- Page excerpt
══════════════════════════════

Question

What is the energy (in J) required to transfer the electron from \( n = 1 \) to \( n = 2 \) state in \( \text{Li}^{2+} \)? (K = constant \( 2.18 \times 10^{-18} \) J)

• A. \( \frac{4K}{27} \)
• B. \( 9K \)
• C. \( 8K \)
• D. \( \frac{27K}{4} \)

Hint:

- Use the formula \( E_n = - K \frac{Z^2}{n^2} \) for hydrogen-like atoms. - Always subtract \( E_1 \) from \( E_2 \) to get the excitation energy. - Ensure the atomic number \( Z \) is correctly substituted in calculations.

Answer 1

The Correct Option is D

Step 1: Energy Level Formula for Hydrogen-Like Atoms The energy of an electron in a hydrogen-like atom is given by: \[ E_n = - K \frac{Z^2}{n^2} \] where: - \( K = 2.18 \times 10^{-18} \) J (constant), - \( Z \) is the atomic number (for Lithium ion \( \text{Li}^{2+}, Z = 3 \)), - \( n \) is the principal quantum number. 

Step 2: Calculate Energy for \( n = 1 \) and \( n = 2 \) For \( n = 1 \): \[ E_1 = - K \frac{3^2}{1^2} = - 9K \] For \( n = 2 \): \[ E_2 = - K \frac{3^2}{2^2} = - K \frac{9}{4} = - \frac{9K}{4} \] 

Step 3: Calculate Energy Difference The energy required to excite the electron from \( n = 1 \) to \( n = 2 \) is: \[ \Delta E = E_2 - E_1 \] \[ \Delta E = \left( - \frac{9K}{4} \right) - (-9K) \] \[ \Delta E = - \frac{9K}{4} + 9K \] \[ \Delta E = 9K - \frac{9K}{4} = \frac{36K}{4} - \frac{9K}{4} = \frac{27K}{4} \]

══════════════════════════════

- Dataset records
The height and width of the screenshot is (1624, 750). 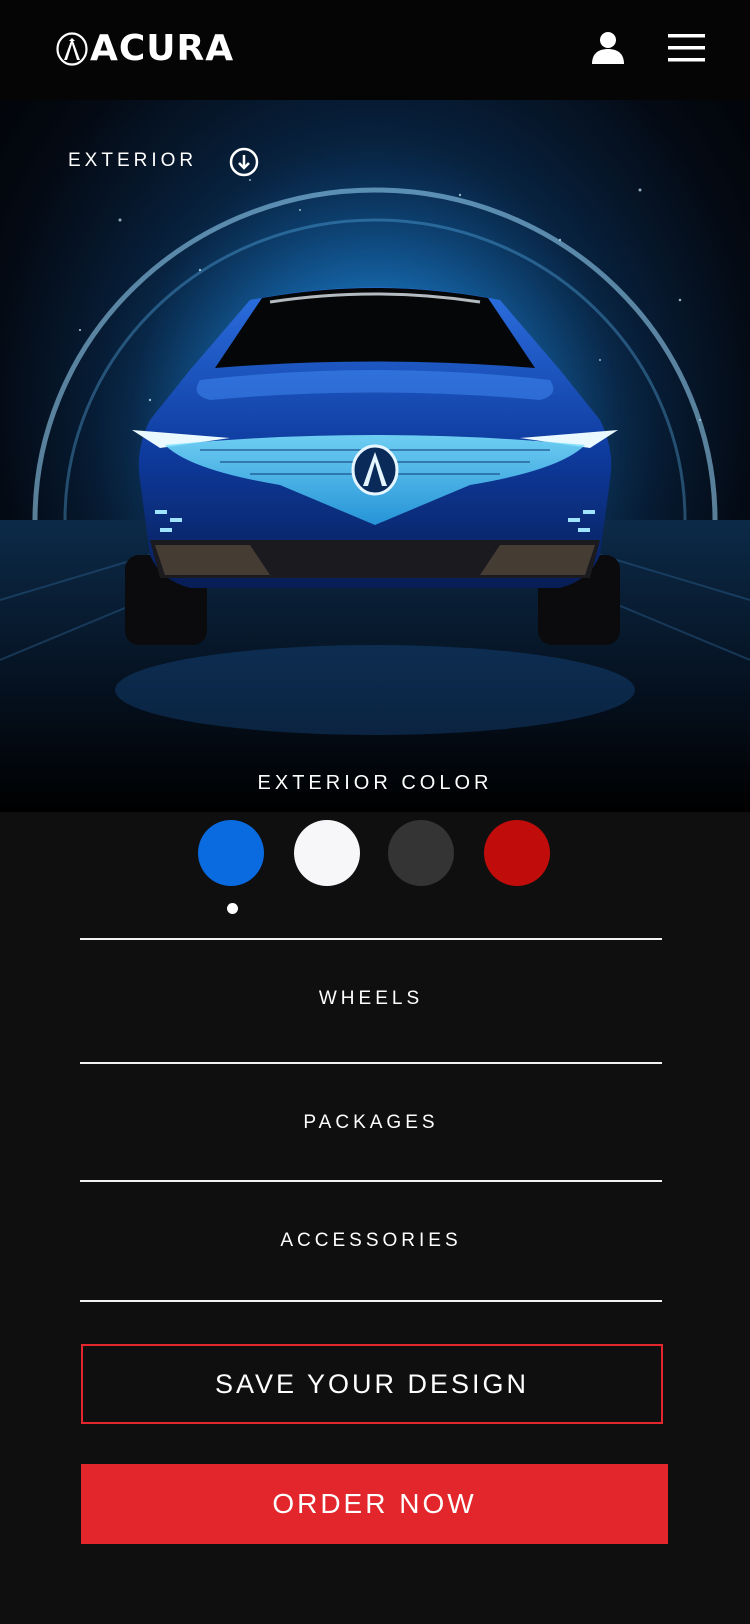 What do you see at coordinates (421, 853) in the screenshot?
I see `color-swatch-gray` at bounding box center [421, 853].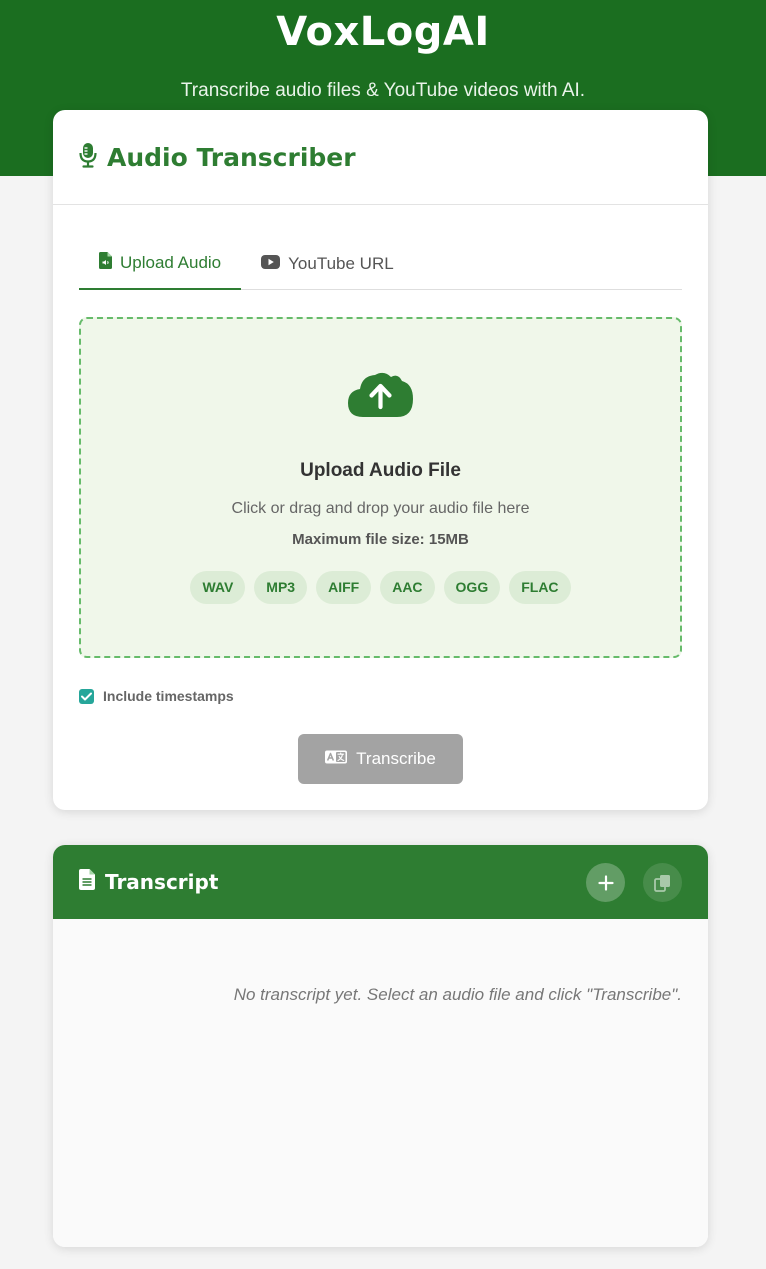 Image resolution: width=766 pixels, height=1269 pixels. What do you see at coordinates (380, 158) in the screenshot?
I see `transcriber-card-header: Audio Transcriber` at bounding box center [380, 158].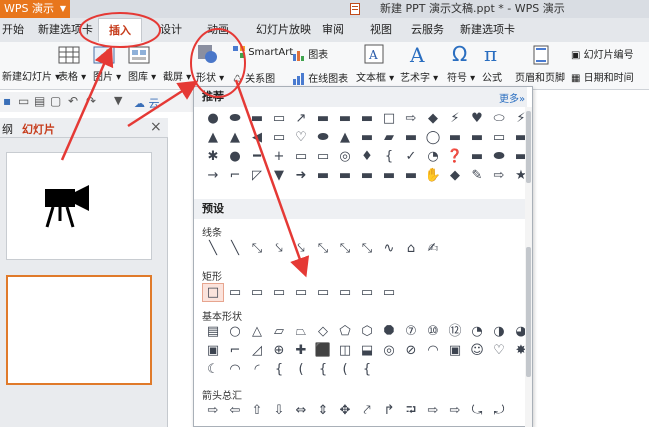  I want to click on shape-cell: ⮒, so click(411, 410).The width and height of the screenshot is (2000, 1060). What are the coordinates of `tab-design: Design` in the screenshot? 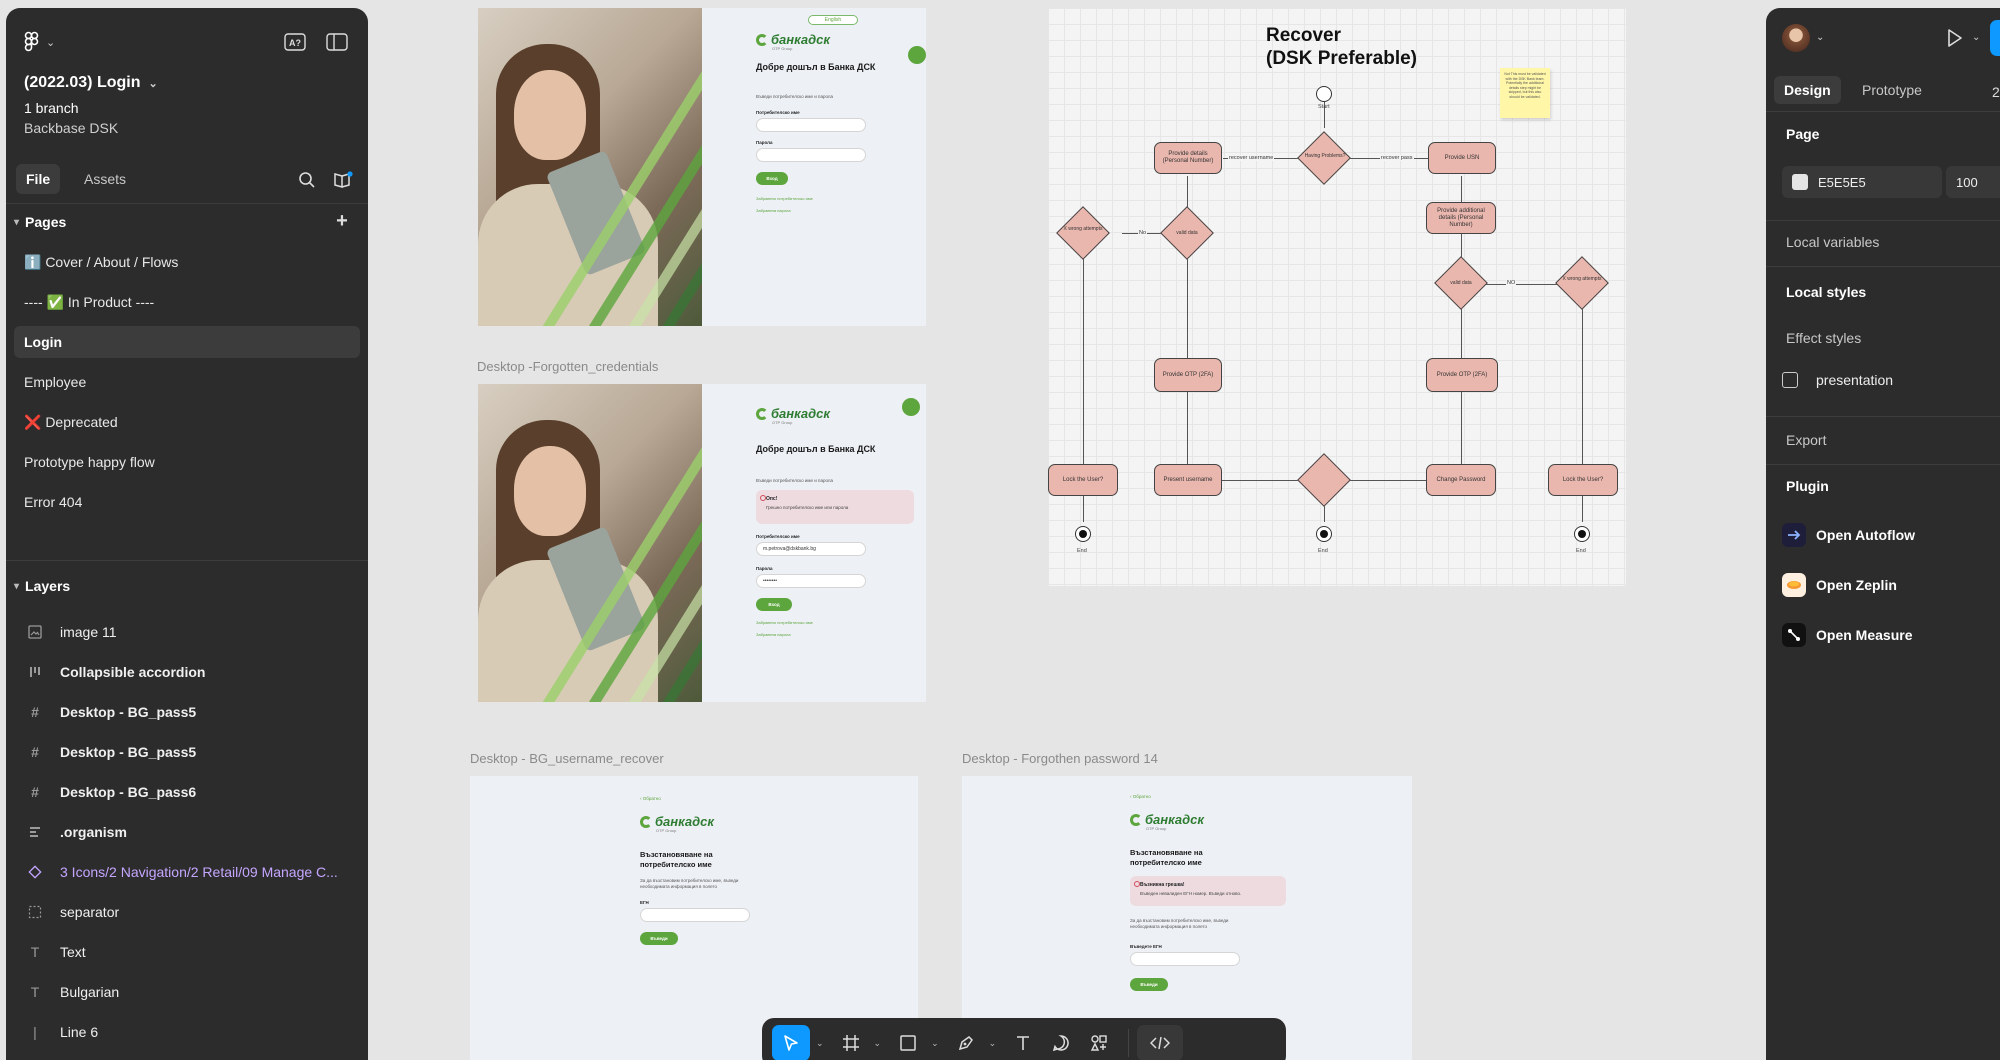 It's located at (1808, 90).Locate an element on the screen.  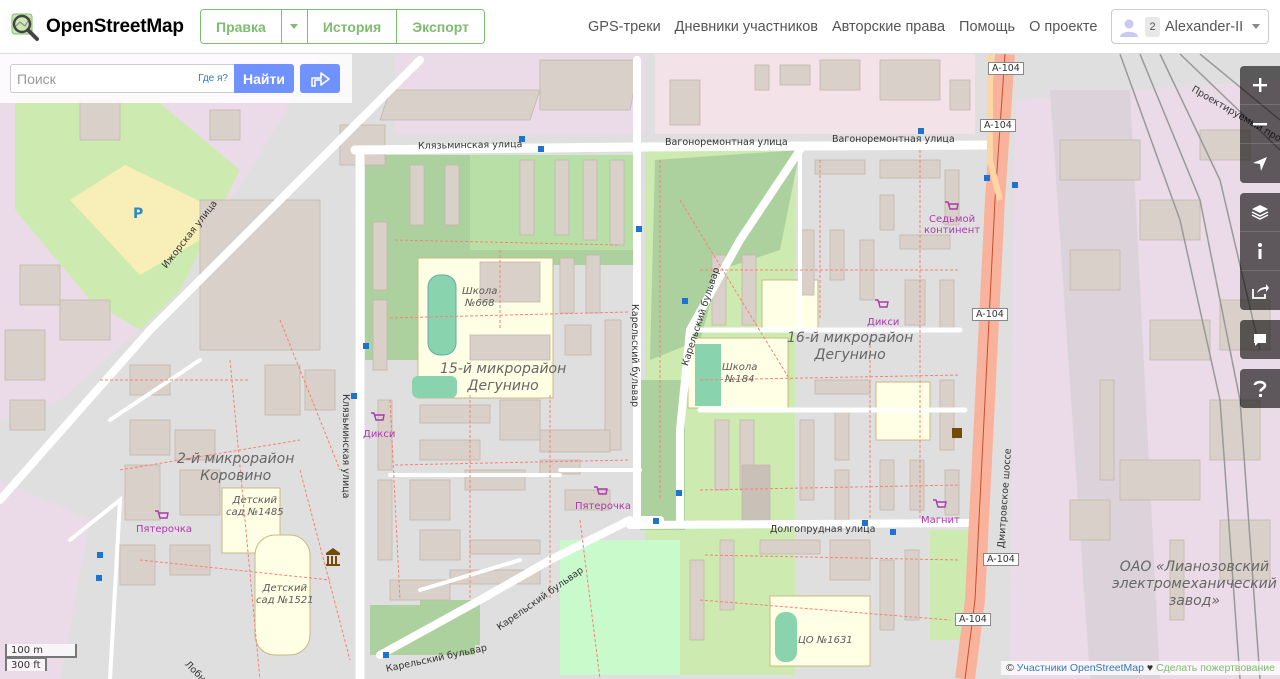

══════════════════════════════

- What to do
**a)** In the lithium ion problem, translate the sentence "Ensure the atomic number Z is correctly substituted in calculations." into Spanish.
**b)** According to the lithium ion problem, what atomic number is used for Li²⁺?
**c)** Please reproduce the portion of the lithium ion problem starting with "Step 1: Energy" and going on through "principal quantum number.".

- Answers to the exercises
**a)** Asegúrese de que el número atómico Z se sustituya correctamente en los cálculos.

**b)** Z = 3

**c)**
Step 1: Energy Level Formula for Hydrogen-Like Atoms The energy of an electron in a hydrogen-like atom is given by: \[ E_n = - K \frac{Z^2}{n^2} \] where: - \( K = 2.18 \times 10^{-18} \) J (constant), - \( Z \) is the atomic number (for Lithium ion \( \text{Li}^{2+}, Z = 3 \)), - \( n \) is the principal quantum number.